Meh, you could still do so within a group of friends even at a conference I
would think, as long as it's in between sessions or otherwise at a break in
the action. But when you're sitting in an audience surrounded by strangers and
attending to whatever professional topic brought you there, it's probably not
as good of an idea.

I come from a community that is rather famous for being "not very formal", but
we have a very clear distinction between when it's appropriate to be jovial
and when formality is called for, and when formality _is_ called for we go way
above and beyond. Not because of sexism, but the neutrality of tone is
definitely a nice side effect.

------
ovi256
First they came for the penis jokes, and I didn't speak up ... etc etc.

This situation touches on subjects that are very emotionally charged and,
whatever side one is on, we'll have visceral reactions confounding us. I
propose a mental exercise, hoping it would clear the air, if that is possible.
Reverse everything having to do with gender and sex about the situation. Eg,
two women at a stereotypically women-dominated career conference make a cringe
worthy vagina joke. Male activist overhearing them takes offense and goes on
public shaming offensive via social media.
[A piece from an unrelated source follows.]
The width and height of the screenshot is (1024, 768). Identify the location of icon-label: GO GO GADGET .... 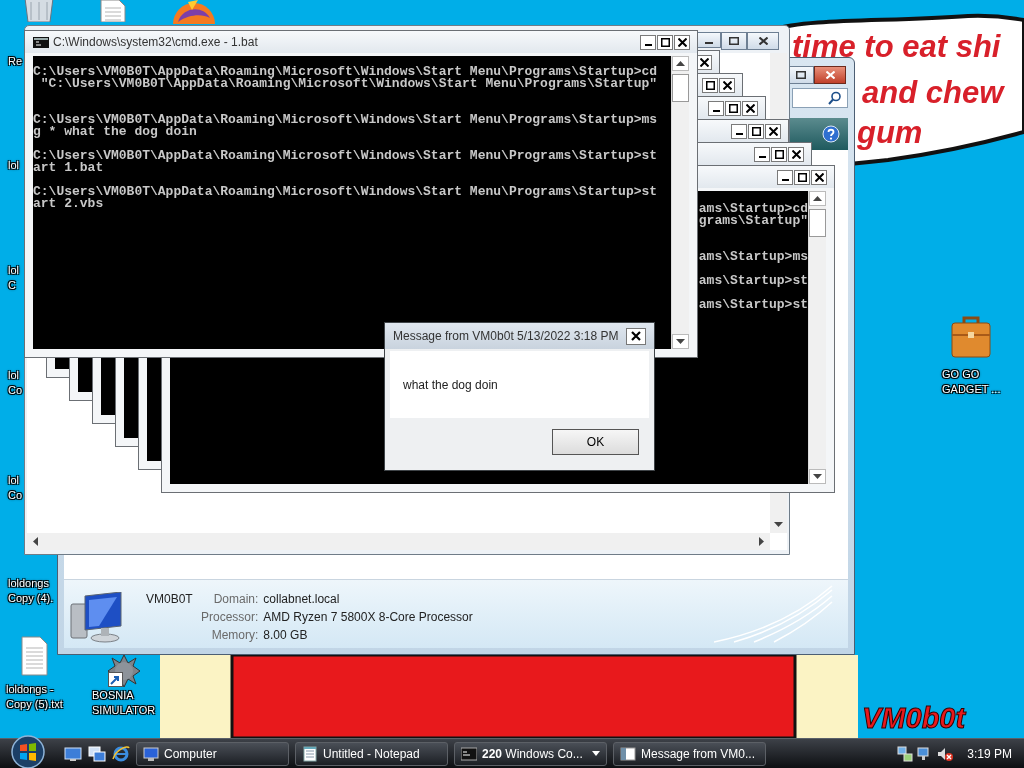
(972, 382).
Is this mirror situation the
functional equivalent ? Would it get the same public reaction ? Would the same
two people lose their jobs and their reputations ? If no, why not ? If yes,
why ? Cui bono ?

PS: not disputing anything about the trolls sending threats to Adria Richards.
They are the lowest of the low, and their reactions were surely sexist.

------
sarde
I think the best parts of the article don't deal with gender or with
Donglegate at all.

""When considering the dismal numbers of women (as well as African-American
and Latino men) in tech, the meritocratic presumption is that these minorities
aren’t good at or interested in technology; otherwise, there would be more of
them.""

She has a point in that minorities are also heavily under-represented in tech.
I want to put aside the gender politics for now because that's not where I
feel the author is strongest. I feel that she's making a good point by
pointing out essentially: okay, you guys claim you aren't sexist. That you
treated Adria poorly because she was an attention whore and not just a woman.

But what explains the under-representation of other minorities in tech? Why
aren't there as many African America n or Latino American programmers?

I feel like she's right in saying the tech world isn't truly meritocratic.

------
fatjokes
It's interesting to me that none of the "mainstream" (Mashable, TechCrunch,
Wired) articles have discussed her public shaming of the two programmers, or
how she dealt with the issue in general (i.e., not confronting them directly).
In fact, most of these articles focus on the "rape and death threats" that
Adria received which I'd like to think are the at the fringe of this
discussion. They're nothing to take lightly, but I don't think it's fair to
say they're representative of the tech community at large.

Public shaming is a method of cyber-bullying, and in this scenario, I think
that label fits Adria's actions. While cyber-bullying is also a hot topic
these days, it seems to be completely overlooked in this matter.

I'd hate to be a conspiracy theorist, but I can't help but think Adria got her
friends in the media to write some fluff pieces.

------
omonra
Is it just me or is the entire article premised on this sentence:

"If we admit there are structural barriers to entry, and a culture that
actively discourages and women and men of color from participating, then it
logically follows that technology is not a meritocracy."

However, she fails to demonstrate/prove this fact. So if one doesn't admit it,
the whole opus is hard to take seriously.